La pandémie de covid a fait grimper en flèche l’usage du vélo dans la capitale. Le jour de la rentrée des classes, une augmentation de 75% du trafic cycliste a été observée par rapport à la rentrée des classes 2019. Cette multiplication de vélos dans la capitale souligne plus encore un problème déjà important, celui du manque de stationnement pour les vélos. Avec une densification croissante des quartiers, les cyclistes n’ont pas tous l’opportunité de mettre leur vélo à l’abri dans leur habitation (cave, hall d’entrée, garage, etc.).

C'est dans ce contexte que, à l'initiative de CycloParking (Cyclo asbl) et de parking.brussels, un parking sécurisé pour vélos a été inauguré, ce mercredi, dans un espace privé de la rue Saint-Bernard à Saint-Gilles. Il peut accueillir 12 vélos et 2 vélos cargos. Concrètement, parking.brussels sécurise l’accès aux lieux à l’aide d’un système de lecture de badges et s’occupe de la gestion des abonnements, et l’espace est équipé d’arceaux à vélos. L’Agence du stationnement devient ainsi locataire de l’espace, et les propriétaires bénéficient d’une rente mensuelle (ici, de 100 euros par mois), augmentée d’une prime par vélo (1 euro par mois) ou vélo cargo (5 euros par mois) hébergé. Les usagers, quant à eux, devront s’acquitter d’un abonnement annuel similaire à ceux pratiqués pour les vélo boxes (60 euros par an pour un vélo, 120 euros pour un vélo cargo).

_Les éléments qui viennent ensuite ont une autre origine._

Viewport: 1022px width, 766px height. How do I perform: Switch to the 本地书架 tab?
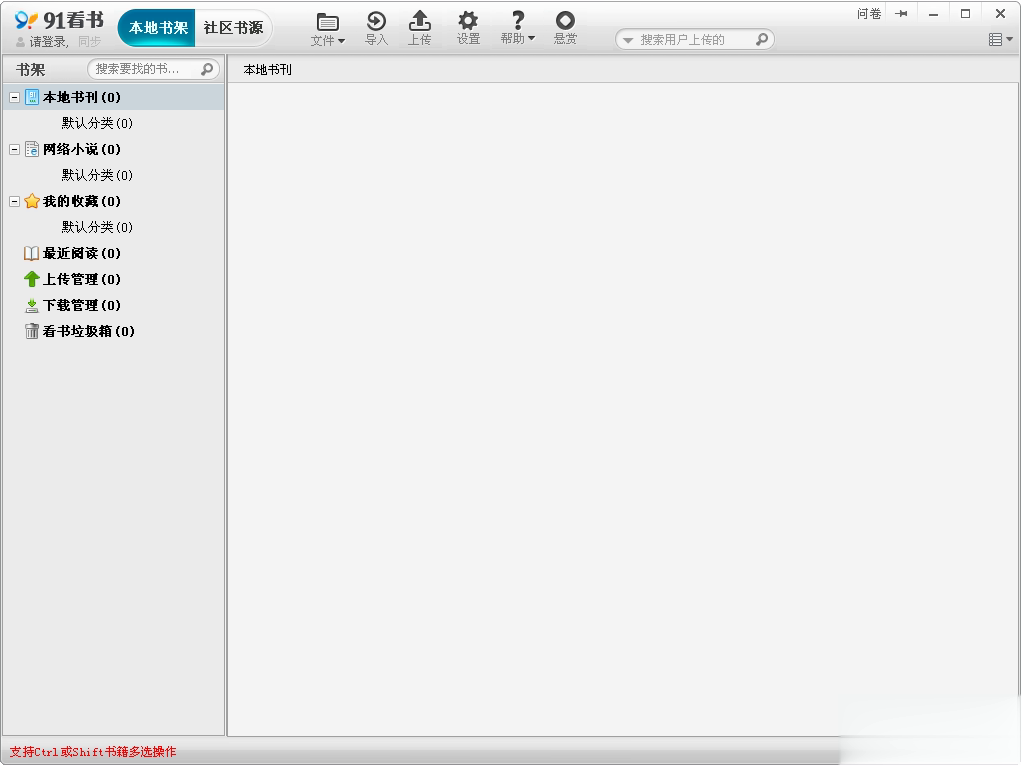coord(158,28)
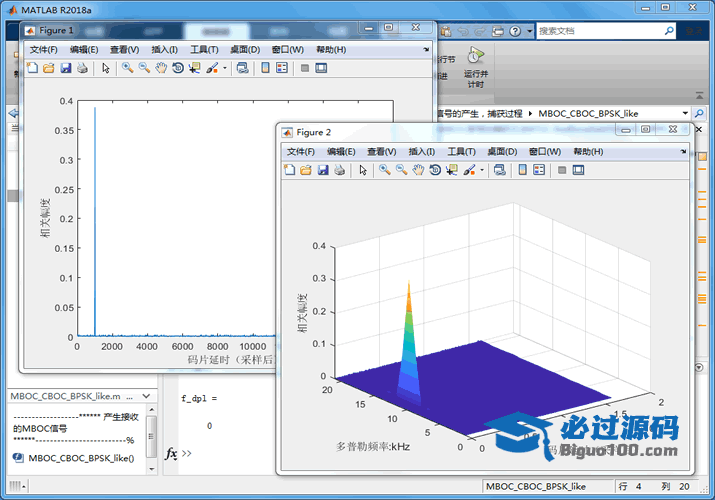Toggle Show Plot Tools in Figure 2
Screen dimensions: 715x500
point(578,170)
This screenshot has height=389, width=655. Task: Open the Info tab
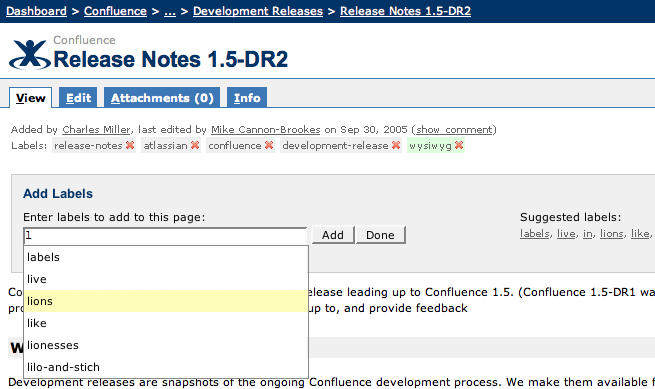pos(247,98)
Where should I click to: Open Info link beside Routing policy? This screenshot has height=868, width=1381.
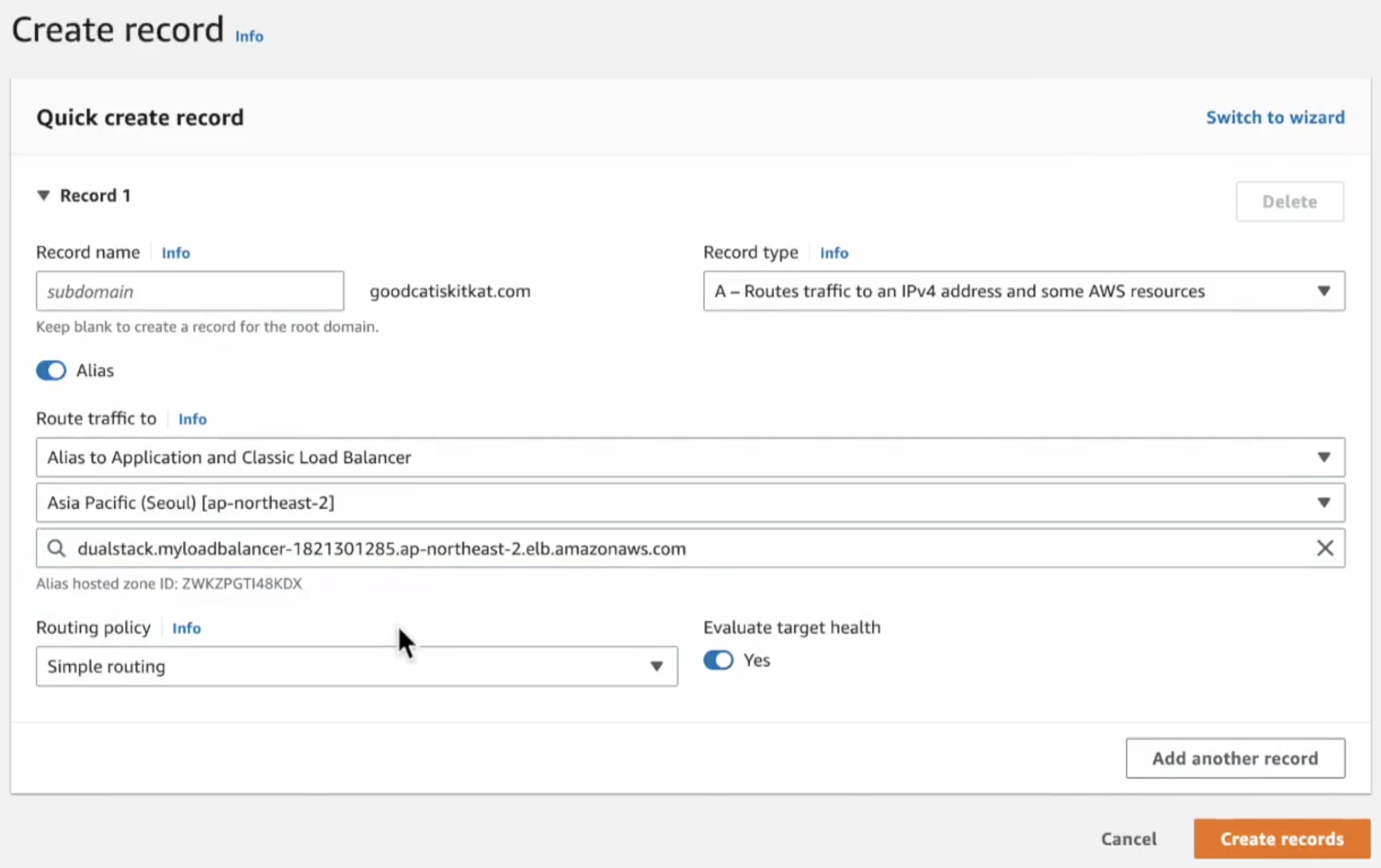(x=186, y=628)
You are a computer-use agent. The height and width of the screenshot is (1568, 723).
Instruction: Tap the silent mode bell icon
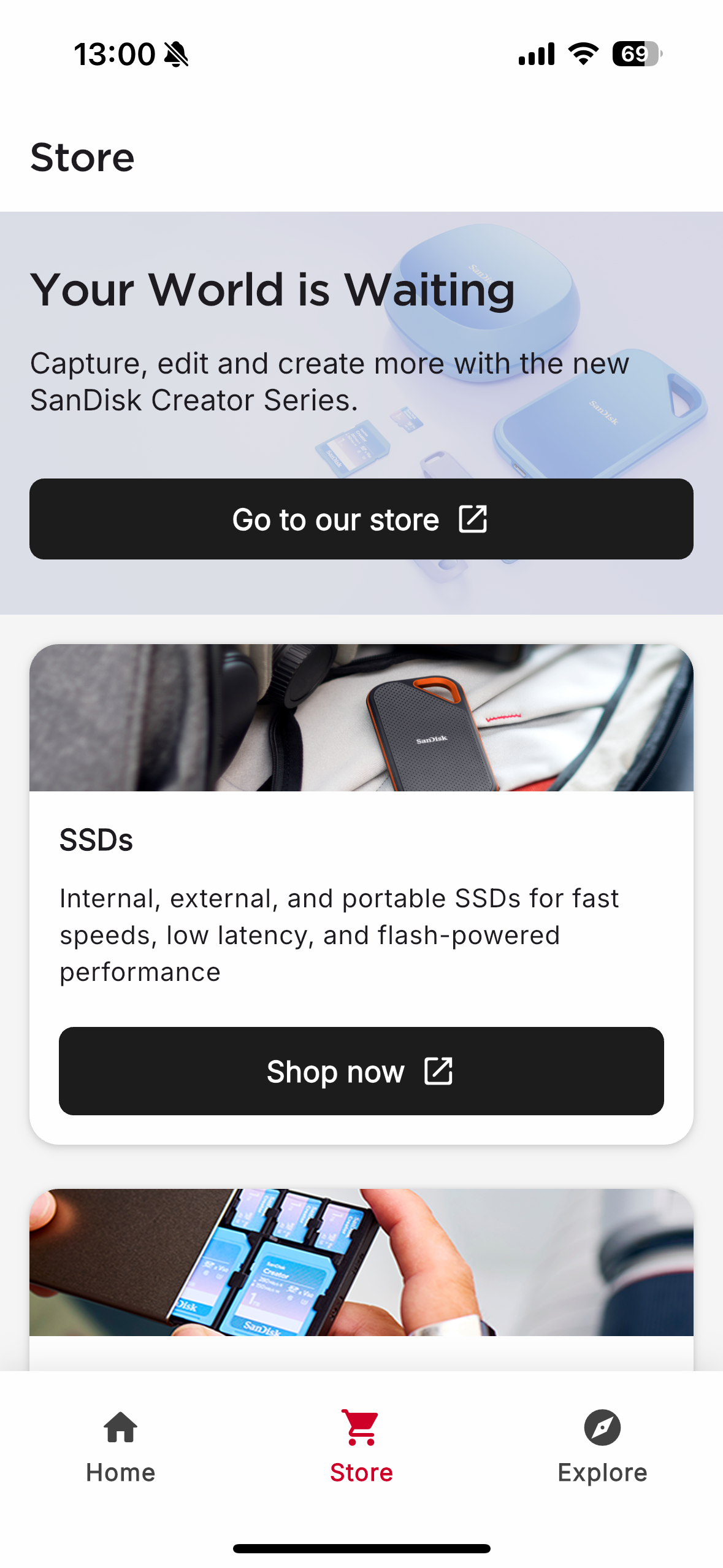pyautogui.click(x=177, y=54)
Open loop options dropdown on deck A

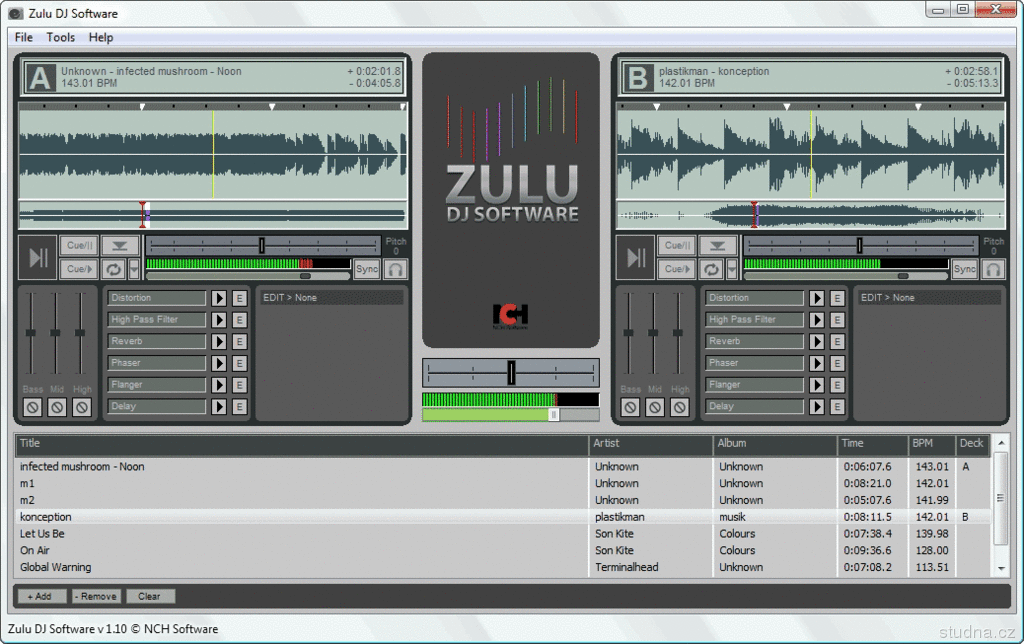click(x=134, y=269)
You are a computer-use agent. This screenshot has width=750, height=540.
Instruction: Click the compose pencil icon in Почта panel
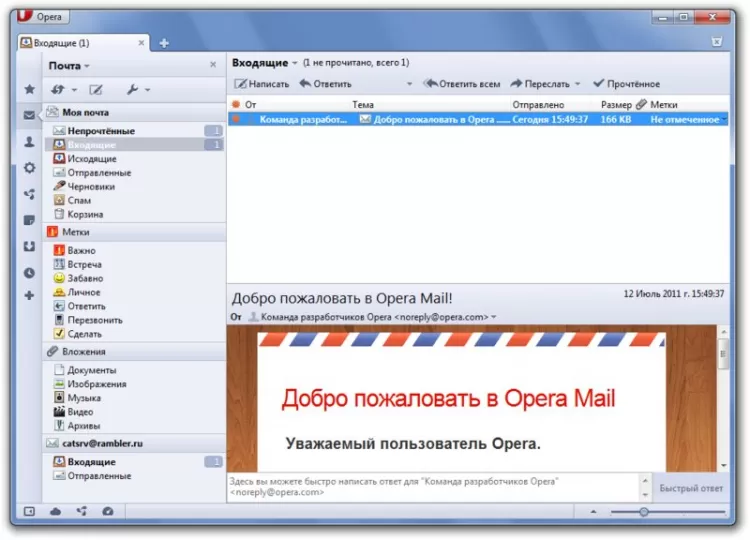[x=96, y=89]
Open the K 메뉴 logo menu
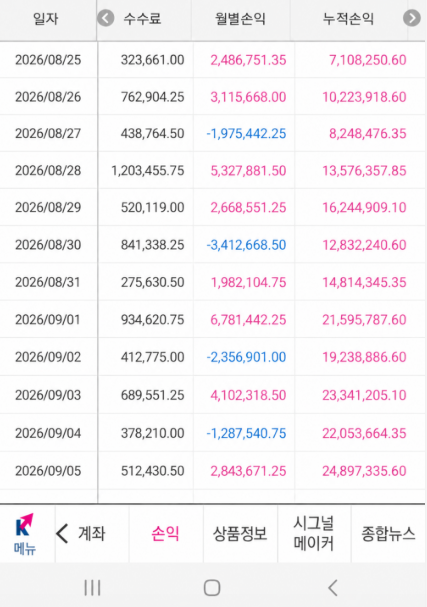Screen dimensions: 427x607 (25, 534)
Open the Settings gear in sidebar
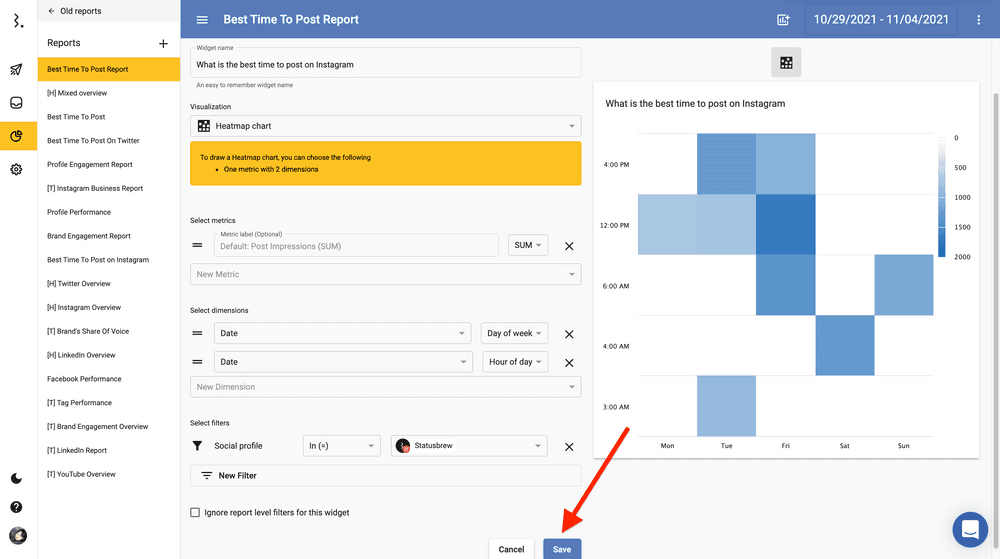Viewport: 1000px width, 559px height. point(17,170)
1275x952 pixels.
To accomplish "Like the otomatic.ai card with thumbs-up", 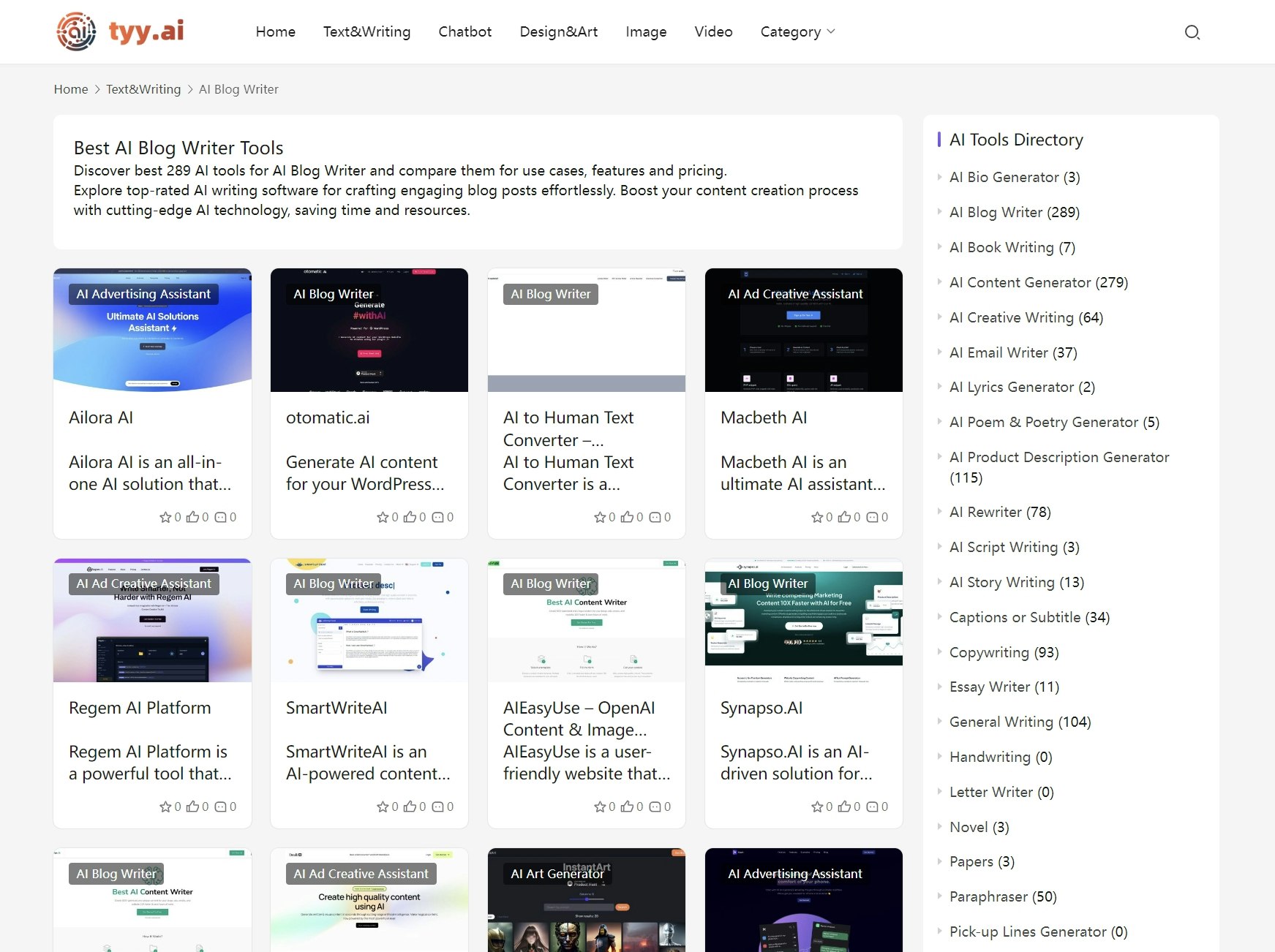I will tap(410, 517).
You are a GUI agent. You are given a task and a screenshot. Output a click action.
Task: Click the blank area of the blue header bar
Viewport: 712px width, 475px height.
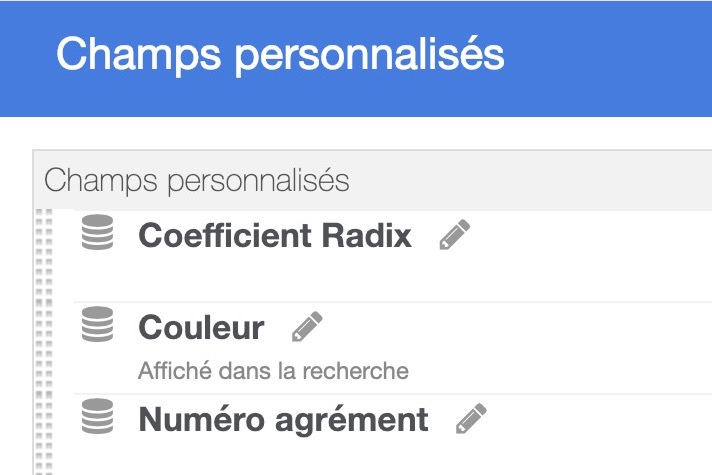pyautogui.click(x=608, y=58)
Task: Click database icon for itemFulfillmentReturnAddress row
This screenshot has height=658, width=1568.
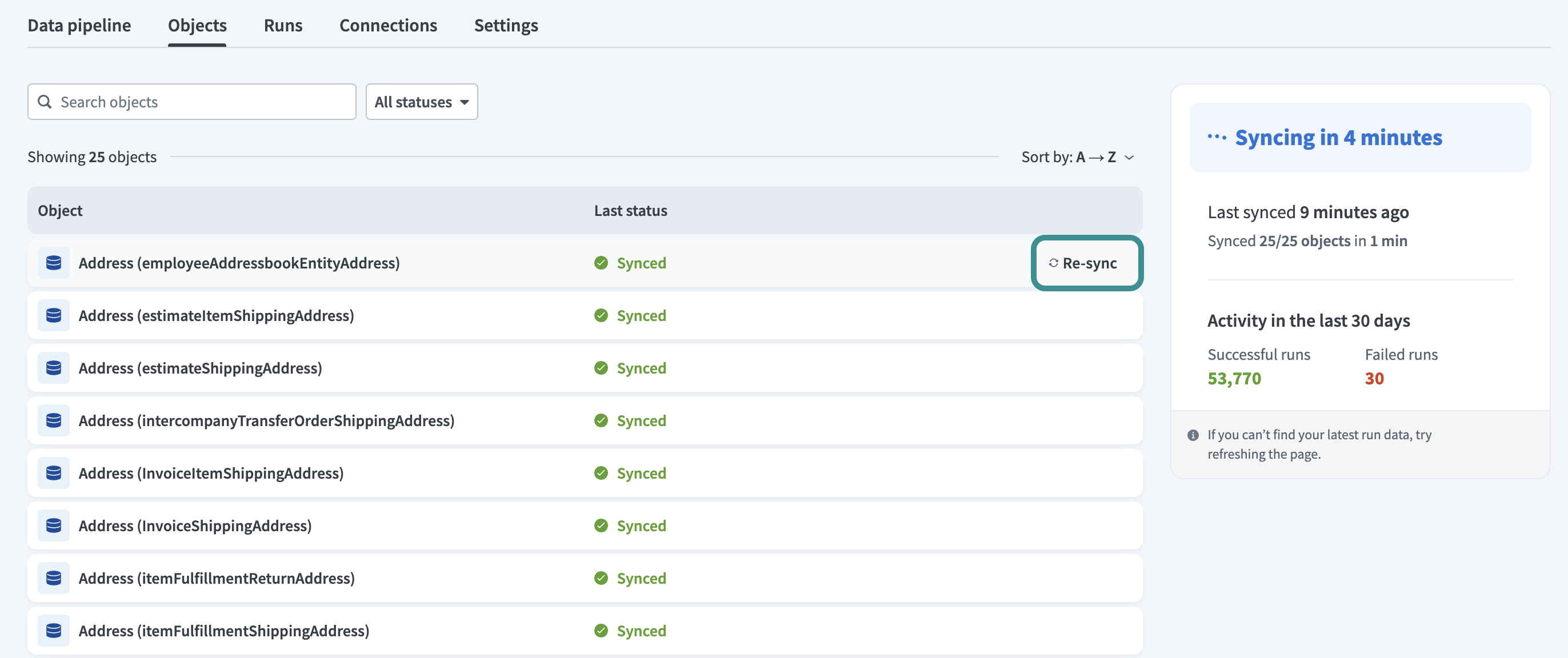Action: click(54, 578)
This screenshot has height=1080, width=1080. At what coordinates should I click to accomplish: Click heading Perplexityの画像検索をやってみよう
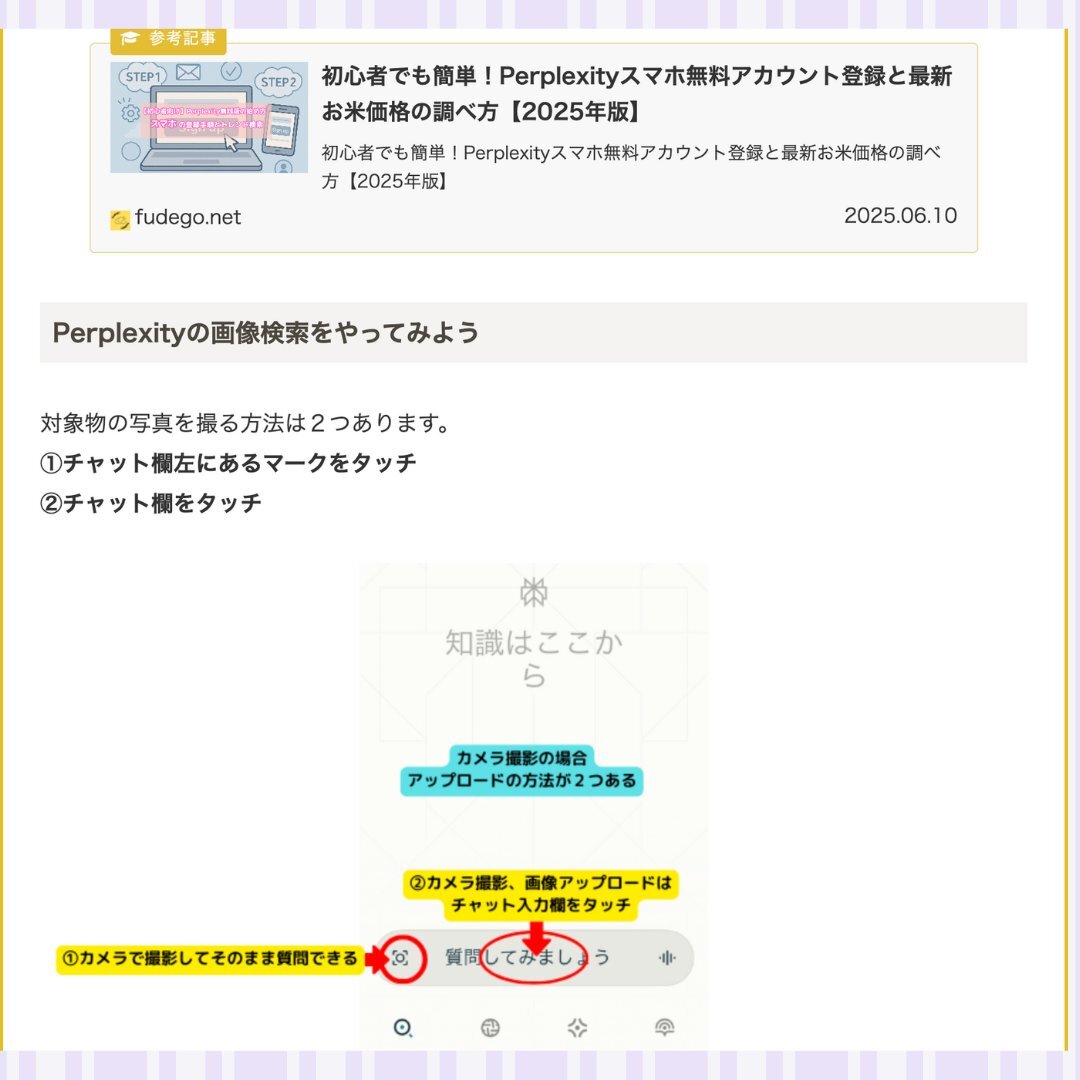pos(266,333)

Il s'agit du deuxième du genre. Le premier, ouvert en décembre dernier à titre d'expérience-pilote, rue de Nancy, dans le quartier populaire des Marolles, a rapidement été victime de son succès. Il a rapidement fallu l'agrandir pour le faire passer de 11 à 31 emplacements (dont trois pour des vélos-cargos).

"Le développement de parkings vélos à contrôle d’accès est une nécessité de plus en plus prégnante. S’il existe déjà plusieurs initiatives en la matière (box vélos, consignes sécurisées, etc.), ces dernières ne sont pas reproductibles à l’infini et il y a lieu de diversifier l’offre afin de rencontrer le plus de demandes possibles", explique Pierre Vassart, porte-parole de parking.brussels. "Il existe en Région bruxelloise des locaux inoccupés et qui n’offrent pas de fonctions particulières. Qu’il s’agisse de logements inoccupés, de commerces vides ou encore de locaux sans fonction, il existe une réelle opportunité de transformer ces endroits en parkings vélos riverains.Si vous disposez d’un espace fermé et couvert dont vous n’avez pas l’usage, envoyez-nous des photos et les dimensions de l’espace à l’adresse bike@parking.brussels et nous organiserons une visite avec nos équipes", ajoute-t-il.

De son côté, le gouvernement bruxellois entend bien multiplier ces aménagements privés à l'avenir. "De nombreux Bruxellois veulent investir dans un vélo et n'ont malheureusement pas d'endroit pour le mettre à l'abri. Cela freine notre transition vers le vélo qui pourrait être bénéfique pour notre Région. Nous travaillons donc à offrir une palette de solutions de stationnement aux Bruxellois : plus d'arceaux à vélos dans les rues, plus de box vélos, et des petits parkings fermés au cœur des quartiers. Si vous disposez d’un espace fermé et couvert dont vous n’avez pas l’usage, n'hésitez pas à le proposer en location à parking.brussels qui pourrait le transformer en petit parking vélo pour les riverains", explique Elke Van den Brandt (Groen), ministre bruxelloise de la Mobilité.

Selon Cycloparking, 6.000 demandes d'emplacements sécurisés sont en attente. Plusieurs critères sont déterminés pour les propriétaires d'espaces mis à disposition: la demande dans le quarter; les dimensions; l'accessibilité à vélo; l'importance des travaux éventuels à réaliser.